Beyond that, Merton felt a responsibility to engage with the societal problems of his times. He didn’t like that he had to deal with the realities of Auschwitz, Hiroshima, and Vietnam—all of which happened during his lifetime—but he felt he had no choice. These were the times he was born into. He didn’t get a pass, and neither do I. I have to find my role in the midst of this messy society, and that can look different on different days. On that particular day, in my role as this man’s physician, it meant easing the pain of a neo-Nazi.
EMS arrived, and we escaped from this rectangle of sadness back into the bright central Texas sunlight. How should I handle the tears of a Nazi? As his physician, I should handle them the same way I handle the tears of anyone else. I should wipe them, and I should do my best to ease his pain. Even when I’d rather keep my distance.
Let’s finish this out with a little more Levon.

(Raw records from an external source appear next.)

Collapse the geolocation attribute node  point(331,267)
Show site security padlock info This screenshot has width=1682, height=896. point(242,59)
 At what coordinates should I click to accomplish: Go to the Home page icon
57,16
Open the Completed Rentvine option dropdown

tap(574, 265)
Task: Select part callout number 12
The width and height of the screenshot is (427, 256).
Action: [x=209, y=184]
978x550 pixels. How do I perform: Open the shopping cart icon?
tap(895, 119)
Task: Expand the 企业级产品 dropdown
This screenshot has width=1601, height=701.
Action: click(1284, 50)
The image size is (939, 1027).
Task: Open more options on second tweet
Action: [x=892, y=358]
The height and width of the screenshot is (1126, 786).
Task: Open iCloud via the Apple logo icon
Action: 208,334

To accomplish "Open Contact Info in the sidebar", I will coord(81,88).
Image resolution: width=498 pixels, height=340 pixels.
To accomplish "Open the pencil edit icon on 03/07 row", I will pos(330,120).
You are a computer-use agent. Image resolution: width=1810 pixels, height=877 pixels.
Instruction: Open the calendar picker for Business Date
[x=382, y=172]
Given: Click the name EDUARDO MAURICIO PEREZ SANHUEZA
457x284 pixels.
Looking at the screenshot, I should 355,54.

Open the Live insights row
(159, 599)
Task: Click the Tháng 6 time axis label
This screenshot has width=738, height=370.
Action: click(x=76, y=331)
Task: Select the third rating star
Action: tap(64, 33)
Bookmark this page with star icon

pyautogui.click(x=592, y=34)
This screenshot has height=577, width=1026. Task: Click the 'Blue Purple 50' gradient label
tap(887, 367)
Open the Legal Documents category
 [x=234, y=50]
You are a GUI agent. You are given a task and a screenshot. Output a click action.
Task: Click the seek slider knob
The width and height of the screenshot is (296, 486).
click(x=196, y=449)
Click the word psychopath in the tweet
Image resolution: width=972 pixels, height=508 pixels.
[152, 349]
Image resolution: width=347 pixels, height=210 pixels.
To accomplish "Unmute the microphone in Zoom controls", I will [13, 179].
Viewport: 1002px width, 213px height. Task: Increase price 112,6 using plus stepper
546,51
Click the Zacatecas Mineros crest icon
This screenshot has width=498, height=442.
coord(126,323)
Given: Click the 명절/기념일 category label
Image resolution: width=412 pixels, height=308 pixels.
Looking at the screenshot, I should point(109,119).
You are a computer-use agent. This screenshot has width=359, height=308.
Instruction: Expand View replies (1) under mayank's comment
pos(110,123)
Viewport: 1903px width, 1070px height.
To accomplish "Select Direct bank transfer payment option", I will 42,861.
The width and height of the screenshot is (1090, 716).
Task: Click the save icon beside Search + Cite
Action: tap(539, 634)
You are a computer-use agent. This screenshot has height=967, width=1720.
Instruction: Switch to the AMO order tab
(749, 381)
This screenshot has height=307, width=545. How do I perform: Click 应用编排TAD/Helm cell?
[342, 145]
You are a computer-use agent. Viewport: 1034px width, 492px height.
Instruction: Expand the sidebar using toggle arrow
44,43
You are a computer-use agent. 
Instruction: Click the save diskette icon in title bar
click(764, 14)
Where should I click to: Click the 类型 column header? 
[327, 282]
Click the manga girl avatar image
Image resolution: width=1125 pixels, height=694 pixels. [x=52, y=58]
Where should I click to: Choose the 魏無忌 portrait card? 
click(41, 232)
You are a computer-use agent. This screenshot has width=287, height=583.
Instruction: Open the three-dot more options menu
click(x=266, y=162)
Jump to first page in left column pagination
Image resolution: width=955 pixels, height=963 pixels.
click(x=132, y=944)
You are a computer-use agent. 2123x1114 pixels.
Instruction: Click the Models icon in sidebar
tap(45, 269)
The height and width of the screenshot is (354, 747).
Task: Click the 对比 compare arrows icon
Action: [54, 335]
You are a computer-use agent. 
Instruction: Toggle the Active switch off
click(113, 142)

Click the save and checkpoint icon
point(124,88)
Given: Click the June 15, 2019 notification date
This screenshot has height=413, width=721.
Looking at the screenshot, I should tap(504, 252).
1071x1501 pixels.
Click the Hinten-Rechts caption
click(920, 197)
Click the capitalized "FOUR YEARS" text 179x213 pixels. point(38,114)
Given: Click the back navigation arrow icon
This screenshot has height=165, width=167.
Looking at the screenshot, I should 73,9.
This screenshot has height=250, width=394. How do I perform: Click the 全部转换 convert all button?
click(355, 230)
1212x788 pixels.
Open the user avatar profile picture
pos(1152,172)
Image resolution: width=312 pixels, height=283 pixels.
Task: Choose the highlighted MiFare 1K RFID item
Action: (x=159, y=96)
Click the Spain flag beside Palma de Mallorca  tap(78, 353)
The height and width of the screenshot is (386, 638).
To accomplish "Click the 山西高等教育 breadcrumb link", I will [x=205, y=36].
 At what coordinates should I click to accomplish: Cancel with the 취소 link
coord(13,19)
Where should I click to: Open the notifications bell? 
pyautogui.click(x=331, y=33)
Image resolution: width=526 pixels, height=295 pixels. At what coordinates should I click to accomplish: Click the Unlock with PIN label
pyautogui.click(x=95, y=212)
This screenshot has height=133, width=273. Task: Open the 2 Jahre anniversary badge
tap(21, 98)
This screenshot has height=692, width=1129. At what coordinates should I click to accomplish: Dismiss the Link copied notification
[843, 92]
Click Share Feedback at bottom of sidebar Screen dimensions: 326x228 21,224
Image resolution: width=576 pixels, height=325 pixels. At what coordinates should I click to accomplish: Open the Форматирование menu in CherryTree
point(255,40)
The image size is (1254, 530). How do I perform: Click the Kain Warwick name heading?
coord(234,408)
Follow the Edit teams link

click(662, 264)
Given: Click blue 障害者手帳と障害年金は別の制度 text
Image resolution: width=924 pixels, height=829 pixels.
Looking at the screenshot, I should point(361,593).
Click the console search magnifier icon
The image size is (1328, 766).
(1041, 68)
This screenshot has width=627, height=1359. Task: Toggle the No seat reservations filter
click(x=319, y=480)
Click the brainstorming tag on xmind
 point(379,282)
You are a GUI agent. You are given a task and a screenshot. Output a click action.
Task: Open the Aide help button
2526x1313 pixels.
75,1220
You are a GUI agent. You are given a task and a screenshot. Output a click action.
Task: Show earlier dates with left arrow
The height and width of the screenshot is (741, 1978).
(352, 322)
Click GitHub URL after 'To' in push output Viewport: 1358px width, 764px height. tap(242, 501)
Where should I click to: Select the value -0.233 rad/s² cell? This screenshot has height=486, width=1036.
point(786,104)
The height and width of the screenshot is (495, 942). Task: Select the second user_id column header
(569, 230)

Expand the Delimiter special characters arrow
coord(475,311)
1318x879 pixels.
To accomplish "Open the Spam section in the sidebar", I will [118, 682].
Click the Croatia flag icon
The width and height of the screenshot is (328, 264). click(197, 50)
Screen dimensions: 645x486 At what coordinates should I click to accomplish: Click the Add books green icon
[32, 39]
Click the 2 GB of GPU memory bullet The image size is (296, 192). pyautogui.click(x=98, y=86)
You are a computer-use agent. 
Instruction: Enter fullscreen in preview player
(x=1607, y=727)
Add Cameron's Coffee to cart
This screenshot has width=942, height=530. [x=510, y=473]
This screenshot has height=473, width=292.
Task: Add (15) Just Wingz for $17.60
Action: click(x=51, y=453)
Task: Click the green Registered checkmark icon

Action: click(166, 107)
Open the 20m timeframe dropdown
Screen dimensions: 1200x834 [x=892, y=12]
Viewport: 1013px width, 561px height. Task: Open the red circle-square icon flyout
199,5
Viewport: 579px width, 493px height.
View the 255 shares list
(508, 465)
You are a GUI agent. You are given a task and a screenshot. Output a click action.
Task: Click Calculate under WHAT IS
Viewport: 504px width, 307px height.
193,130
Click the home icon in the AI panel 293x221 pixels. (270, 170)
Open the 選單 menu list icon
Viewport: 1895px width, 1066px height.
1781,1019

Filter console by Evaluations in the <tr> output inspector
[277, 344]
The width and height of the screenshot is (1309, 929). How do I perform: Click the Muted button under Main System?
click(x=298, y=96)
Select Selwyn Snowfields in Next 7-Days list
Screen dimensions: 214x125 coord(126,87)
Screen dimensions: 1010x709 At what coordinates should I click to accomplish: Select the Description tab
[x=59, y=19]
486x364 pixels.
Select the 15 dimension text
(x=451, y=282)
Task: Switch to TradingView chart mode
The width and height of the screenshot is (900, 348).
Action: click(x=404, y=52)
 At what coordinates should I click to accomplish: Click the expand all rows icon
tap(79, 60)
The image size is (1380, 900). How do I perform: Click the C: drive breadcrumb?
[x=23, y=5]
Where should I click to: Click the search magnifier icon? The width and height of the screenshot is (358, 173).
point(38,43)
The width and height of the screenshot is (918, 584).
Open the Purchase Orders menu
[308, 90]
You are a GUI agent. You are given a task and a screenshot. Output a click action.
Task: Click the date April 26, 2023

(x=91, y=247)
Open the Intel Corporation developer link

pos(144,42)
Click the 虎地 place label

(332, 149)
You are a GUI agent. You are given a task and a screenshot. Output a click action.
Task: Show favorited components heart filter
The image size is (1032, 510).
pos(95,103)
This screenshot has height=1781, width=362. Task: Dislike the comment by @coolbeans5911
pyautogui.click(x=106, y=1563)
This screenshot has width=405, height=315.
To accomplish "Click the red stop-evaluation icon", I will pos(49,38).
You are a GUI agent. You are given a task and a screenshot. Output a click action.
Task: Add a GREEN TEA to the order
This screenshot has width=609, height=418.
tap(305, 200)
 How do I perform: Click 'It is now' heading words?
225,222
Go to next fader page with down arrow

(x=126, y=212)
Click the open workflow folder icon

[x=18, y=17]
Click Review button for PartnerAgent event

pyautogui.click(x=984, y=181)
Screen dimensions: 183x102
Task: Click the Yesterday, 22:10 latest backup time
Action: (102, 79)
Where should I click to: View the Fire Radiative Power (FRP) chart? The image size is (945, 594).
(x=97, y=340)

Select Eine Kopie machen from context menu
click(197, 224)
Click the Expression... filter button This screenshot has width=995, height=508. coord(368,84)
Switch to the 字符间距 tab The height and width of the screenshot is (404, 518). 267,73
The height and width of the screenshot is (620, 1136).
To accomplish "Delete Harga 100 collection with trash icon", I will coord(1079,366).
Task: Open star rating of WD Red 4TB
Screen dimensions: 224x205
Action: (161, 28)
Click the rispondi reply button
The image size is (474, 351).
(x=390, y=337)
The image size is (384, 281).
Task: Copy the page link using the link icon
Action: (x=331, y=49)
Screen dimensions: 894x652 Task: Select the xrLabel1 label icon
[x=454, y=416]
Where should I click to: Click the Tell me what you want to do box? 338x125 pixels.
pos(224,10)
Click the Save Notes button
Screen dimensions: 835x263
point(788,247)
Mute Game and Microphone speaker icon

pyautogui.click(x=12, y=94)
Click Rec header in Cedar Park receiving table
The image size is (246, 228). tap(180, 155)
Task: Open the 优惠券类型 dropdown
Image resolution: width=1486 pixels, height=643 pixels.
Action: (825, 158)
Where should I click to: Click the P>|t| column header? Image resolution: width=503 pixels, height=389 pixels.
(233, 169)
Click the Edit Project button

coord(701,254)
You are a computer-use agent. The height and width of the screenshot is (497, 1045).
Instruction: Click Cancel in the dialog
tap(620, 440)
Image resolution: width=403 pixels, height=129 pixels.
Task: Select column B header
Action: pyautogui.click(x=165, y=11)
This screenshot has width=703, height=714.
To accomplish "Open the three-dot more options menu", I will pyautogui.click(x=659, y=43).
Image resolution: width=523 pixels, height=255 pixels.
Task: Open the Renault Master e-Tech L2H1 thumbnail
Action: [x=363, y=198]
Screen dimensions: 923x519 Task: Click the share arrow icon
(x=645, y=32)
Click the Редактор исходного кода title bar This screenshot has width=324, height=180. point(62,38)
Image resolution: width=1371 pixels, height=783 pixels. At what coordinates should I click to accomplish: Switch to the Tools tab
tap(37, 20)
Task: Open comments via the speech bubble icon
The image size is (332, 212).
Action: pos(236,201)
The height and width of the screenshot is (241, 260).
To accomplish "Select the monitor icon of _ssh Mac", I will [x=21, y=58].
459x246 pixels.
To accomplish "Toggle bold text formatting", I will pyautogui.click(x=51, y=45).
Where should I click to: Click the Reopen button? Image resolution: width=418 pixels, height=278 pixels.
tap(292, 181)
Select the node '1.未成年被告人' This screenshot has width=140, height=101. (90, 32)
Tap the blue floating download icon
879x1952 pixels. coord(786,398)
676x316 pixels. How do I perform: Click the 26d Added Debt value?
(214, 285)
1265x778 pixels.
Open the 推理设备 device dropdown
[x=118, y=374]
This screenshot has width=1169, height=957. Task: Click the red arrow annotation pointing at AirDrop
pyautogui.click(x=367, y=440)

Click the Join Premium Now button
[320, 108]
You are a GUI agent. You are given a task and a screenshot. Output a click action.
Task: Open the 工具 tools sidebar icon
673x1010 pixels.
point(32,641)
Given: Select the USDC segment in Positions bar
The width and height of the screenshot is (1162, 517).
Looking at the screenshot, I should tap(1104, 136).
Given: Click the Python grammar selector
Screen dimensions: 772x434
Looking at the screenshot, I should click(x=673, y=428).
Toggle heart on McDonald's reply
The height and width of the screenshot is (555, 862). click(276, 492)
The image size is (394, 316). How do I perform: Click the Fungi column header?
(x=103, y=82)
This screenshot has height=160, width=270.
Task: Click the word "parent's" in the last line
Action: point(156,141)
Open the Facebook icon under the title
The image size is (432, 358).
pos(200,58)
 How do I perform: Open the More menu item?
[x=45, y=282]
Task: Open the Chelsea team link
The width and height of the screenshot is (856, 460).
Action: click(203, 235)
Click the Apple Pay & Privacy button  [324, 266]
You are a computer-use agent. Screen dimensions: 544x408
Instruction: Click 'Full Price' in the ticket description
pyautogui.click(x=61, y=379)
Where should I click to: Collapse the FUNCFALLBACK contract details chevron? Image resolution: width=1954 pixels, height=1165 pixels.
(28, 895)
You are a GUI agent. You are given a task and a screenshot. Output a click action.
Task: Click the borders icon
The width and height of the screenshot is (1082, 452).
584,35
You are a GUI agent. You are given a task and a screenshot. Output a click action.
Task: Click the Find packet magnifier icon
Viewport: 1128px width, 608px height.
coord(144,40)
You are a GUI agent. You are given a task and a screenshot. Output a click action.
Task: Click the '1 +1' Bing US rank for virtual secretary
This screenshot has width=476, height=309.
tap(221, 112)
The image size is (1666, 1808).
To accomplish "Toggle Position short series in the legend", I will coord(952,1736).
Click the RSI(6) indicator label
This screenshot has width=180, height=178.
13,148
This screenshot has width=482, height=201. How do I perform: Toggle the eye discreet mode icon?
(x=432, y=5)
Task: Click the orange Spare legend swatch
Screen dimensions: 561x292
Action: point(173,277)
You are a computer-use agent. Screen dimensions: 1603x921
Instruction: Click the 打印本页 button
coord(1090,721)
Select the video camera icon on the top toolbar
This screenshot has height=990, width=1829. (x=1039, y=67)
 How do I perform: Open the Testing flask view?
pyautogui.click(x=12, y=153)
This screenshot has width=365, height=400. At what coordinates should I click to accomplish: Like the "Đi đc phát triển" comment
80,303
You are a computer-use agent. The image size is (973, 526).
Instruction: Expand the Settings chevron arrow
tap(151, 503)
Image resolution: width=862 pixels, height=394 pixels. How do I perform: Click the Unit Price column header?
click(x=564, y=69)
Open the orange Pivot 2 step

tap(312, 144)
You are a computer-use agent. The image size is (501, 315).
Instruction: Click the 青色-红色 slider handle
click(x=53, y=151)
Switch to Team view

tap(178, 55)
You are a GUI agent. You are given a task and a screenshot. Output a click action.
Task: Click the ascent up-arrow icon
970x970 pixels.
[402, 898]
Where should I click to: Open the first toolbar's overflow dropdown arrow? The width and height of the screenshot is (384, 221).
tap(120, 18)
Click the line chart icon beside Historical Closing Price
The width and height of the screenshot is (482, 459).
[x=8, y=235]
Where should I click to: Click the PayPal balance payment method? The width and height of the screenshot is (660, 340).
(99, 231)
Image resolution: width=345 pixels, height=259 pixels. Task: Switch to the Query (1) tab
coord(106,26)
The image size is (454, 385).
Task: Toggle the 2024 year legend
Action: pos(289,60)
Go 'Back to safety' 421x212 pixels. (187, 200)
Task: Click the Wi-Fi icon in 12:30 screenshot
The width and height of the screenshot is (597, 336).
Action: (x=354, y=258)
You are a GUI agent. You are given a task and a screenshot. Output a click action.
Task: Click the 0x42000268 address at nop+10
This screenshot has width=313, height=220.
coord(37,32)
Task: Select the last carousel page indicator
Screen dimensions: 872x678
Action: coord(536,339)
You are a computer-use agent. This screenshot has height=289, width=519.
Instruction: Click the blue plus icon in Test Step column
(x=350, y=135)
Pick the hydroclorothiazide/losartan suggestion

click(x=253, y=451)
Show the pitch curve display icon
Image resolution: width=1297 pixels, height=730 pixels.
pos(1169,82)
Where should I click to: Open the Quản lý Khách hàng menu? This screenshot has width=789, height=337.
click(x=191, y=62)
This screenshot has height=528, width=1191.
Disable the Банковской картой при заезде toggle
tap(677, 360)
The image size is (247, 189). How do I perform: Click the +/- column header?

The night they drove old Dixie down / And the bells were ringing / The night they drove Old Dixie down / And the people were singing / They went, “Na, la la na la la…”
Tell me Crash Cart Campfire friends:
Does Thomas Merton’s call to empathy resonate?
What is your favorite video of a live music performance?
What’s on your mixtape?
That story slaps. What a banger. More deep than that hole Darth Maul falls into
"He believed that, deep down, he was capable of any of the monstrous depravities he saw in his society and in the world at large."
Such a lesson and insight there. Keeps the "us vs them" at bay. Plenty of historical examples and sociological studies that demonstrate this pretty well. We are all capable of what we find abhorrent. Many reasons for going down a path of destruction: mental illness, trauma that results in self medicating with drug use or destructive behavior, fall in with the wrong ideas in your community (Nazi Germany for a huge example, Rwanda). The banality of evil also comes to mind.